A simple shape 8 overhand knot (a double collar structure), interweaved within two nipping loops (a double nipping structure), generate the double bowline knot shown in the attached pictures.
What I have found interesting - because I think that it may be beneficial to the overall security of this knot - is the "complementary" character of the two structures, in the following sense : When we pull only the two ends of the nipping structure, the knot, as a whole, tends to "fold" in one direction, while, when we pull only the two ends of the collar structure, the knot tends to "fold" in the opposite direction. So the collar structure, as a whole, prevents the nipping structure from being deformed in a way that would enable the two nipping loops to "open up", and release their grip on the segments of the two collars they encircle. I would like to watch how this knot would behave under extreme loading - if the nipping loops would be able to "open up", overcoming the resistance of the interweaved collars, before the final rupture of the rope... Where are you, J.P ?

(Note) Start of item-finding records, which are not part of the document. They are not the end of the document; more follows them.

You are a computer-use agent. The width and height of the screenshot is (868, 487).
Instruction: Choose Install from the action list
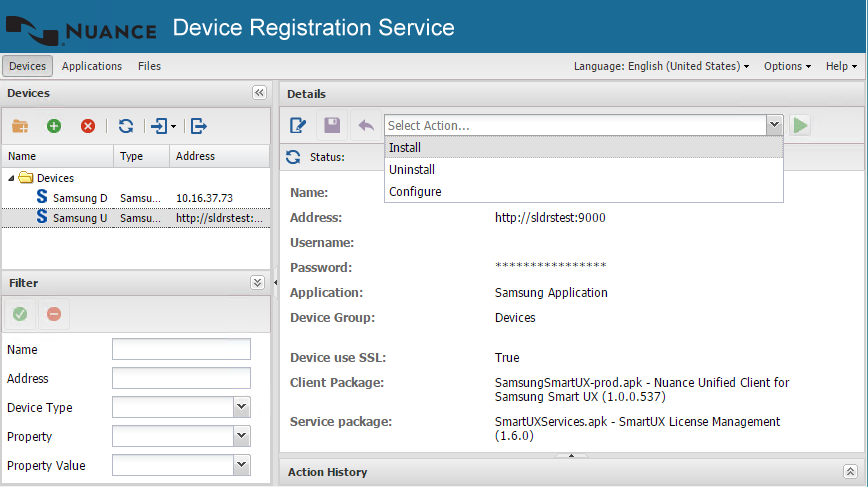pyautogui.click(x=405, y=148)
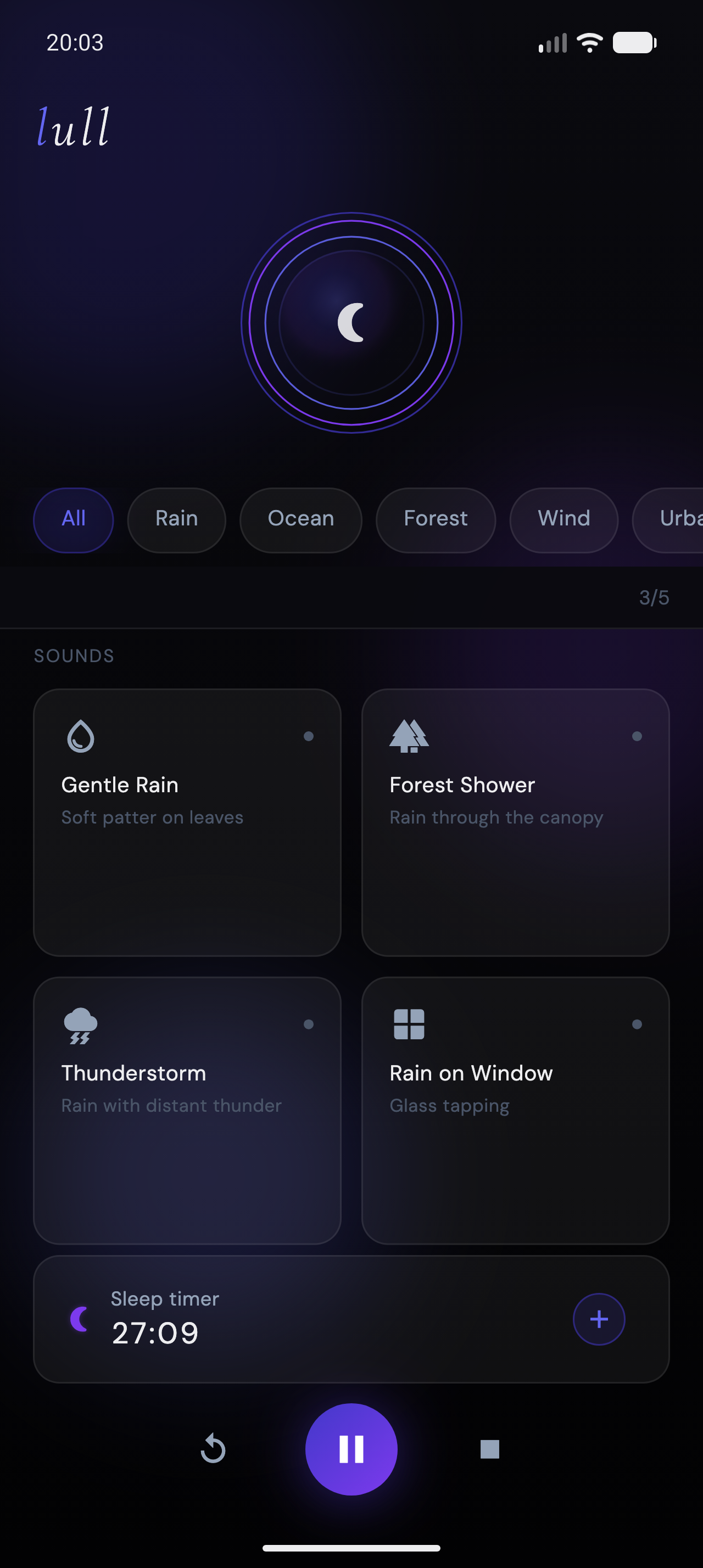
Task: Add time with sleep timer plus button
Action: (599, 1319)
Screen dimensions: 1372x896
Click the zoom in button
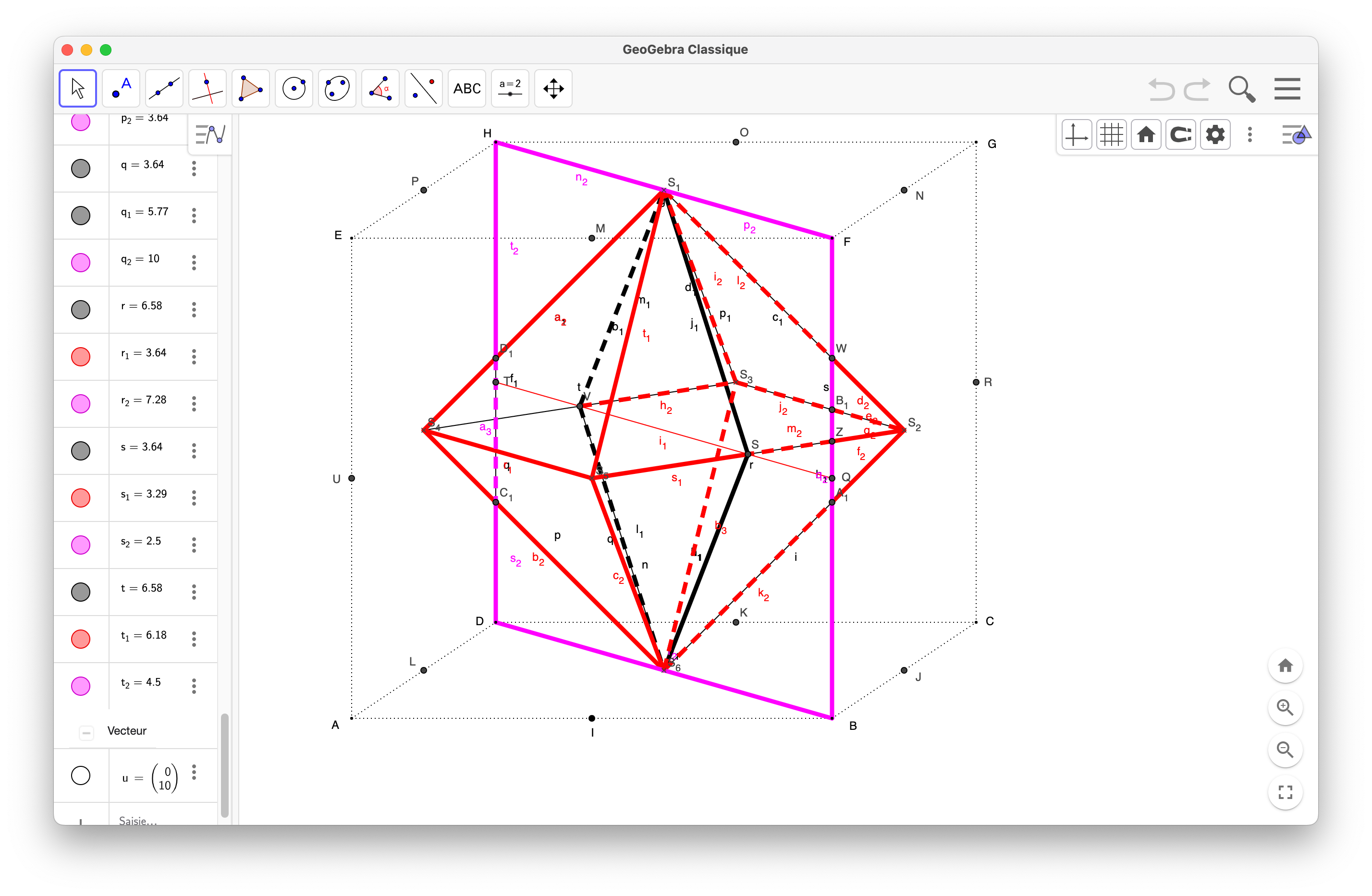click(1285, 708)
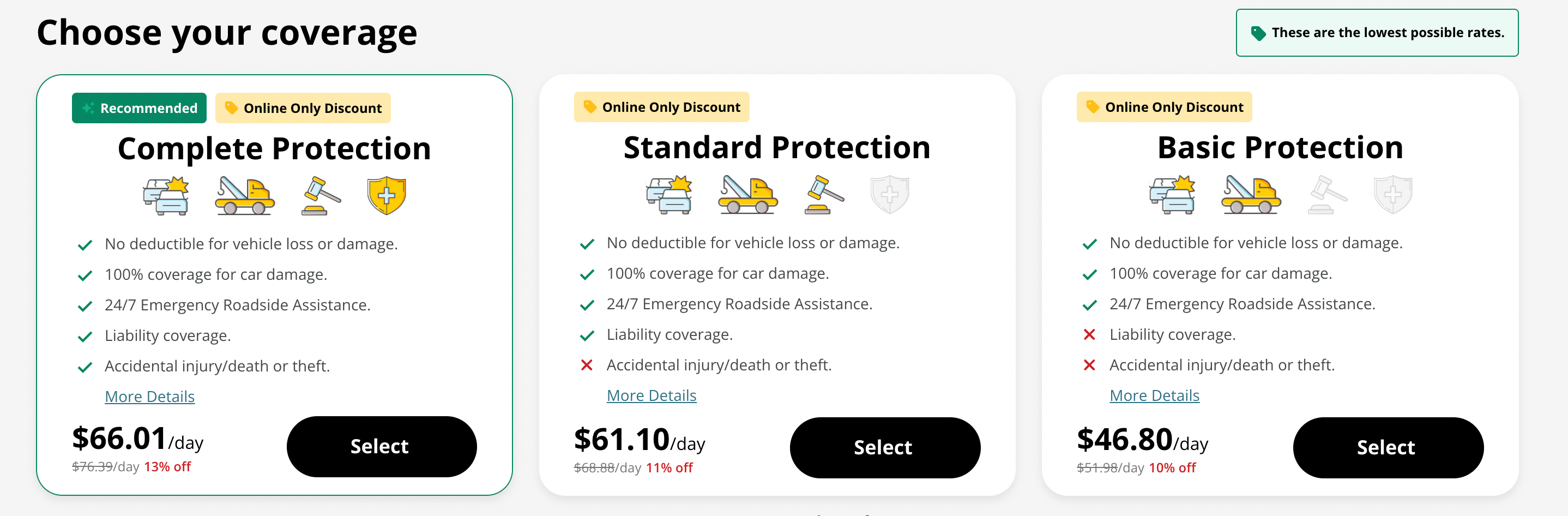
Task: Click the "These are the lowest possible rates" banner
Action: coord(1377,33)
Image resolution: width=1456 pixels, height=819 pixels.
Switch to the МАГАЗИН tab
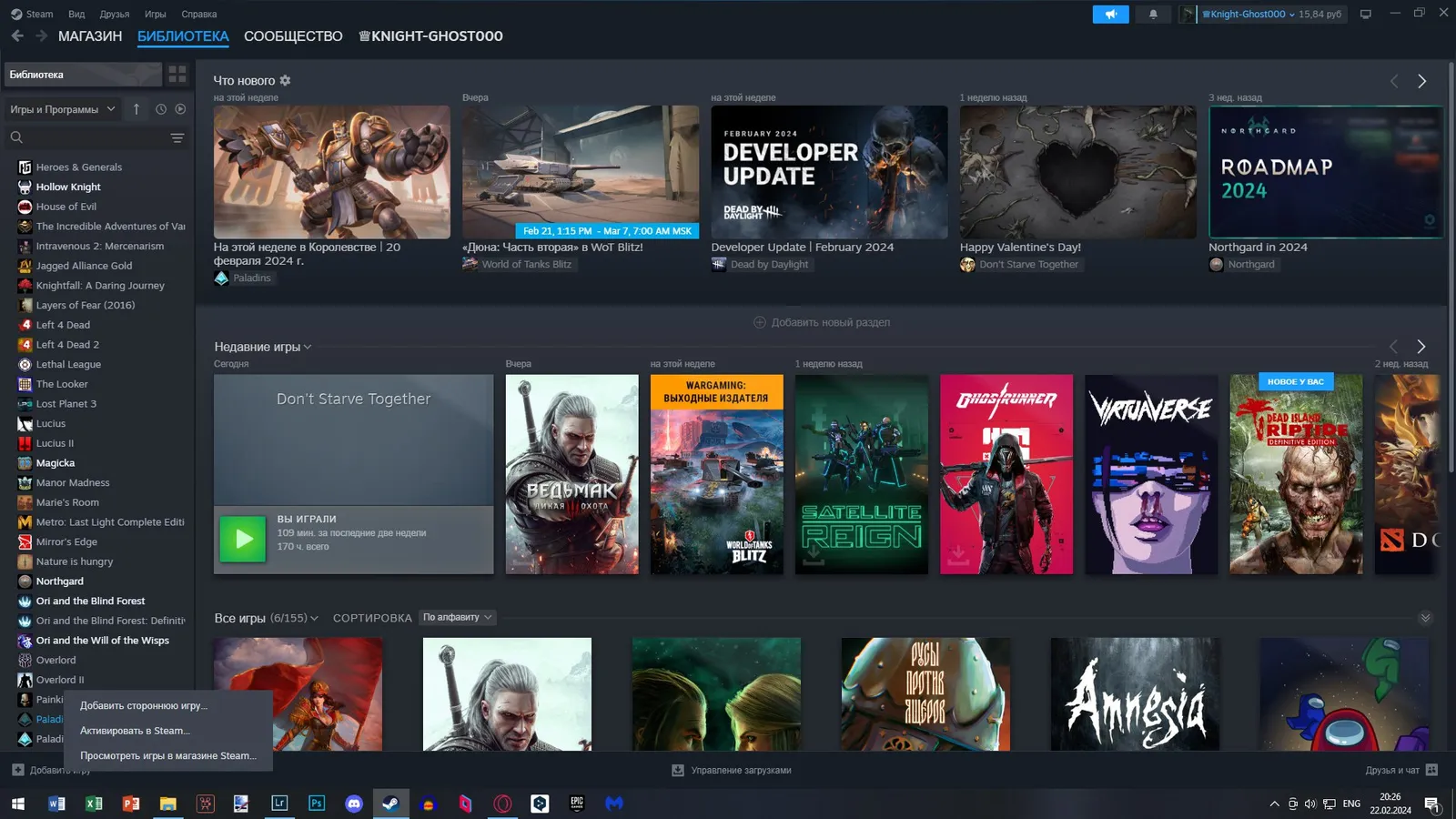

P.S. I would like to mention that if we use, as a double collar structure, a fig.8 knot ( instead of a shape 8 overhand knot that we have used here ) the result is not so satisfactory. Why ? Because a fig.8 knot collar structure is perfectly symmetric, and the segment of the rope between the two nipping loops, having to pass from the one or the other side of this structure, destroys this symmetry. In the case of the shape 8 overhand knot, which is not so symmetric, the two interweaved structures complement each other in a more "consonant" way.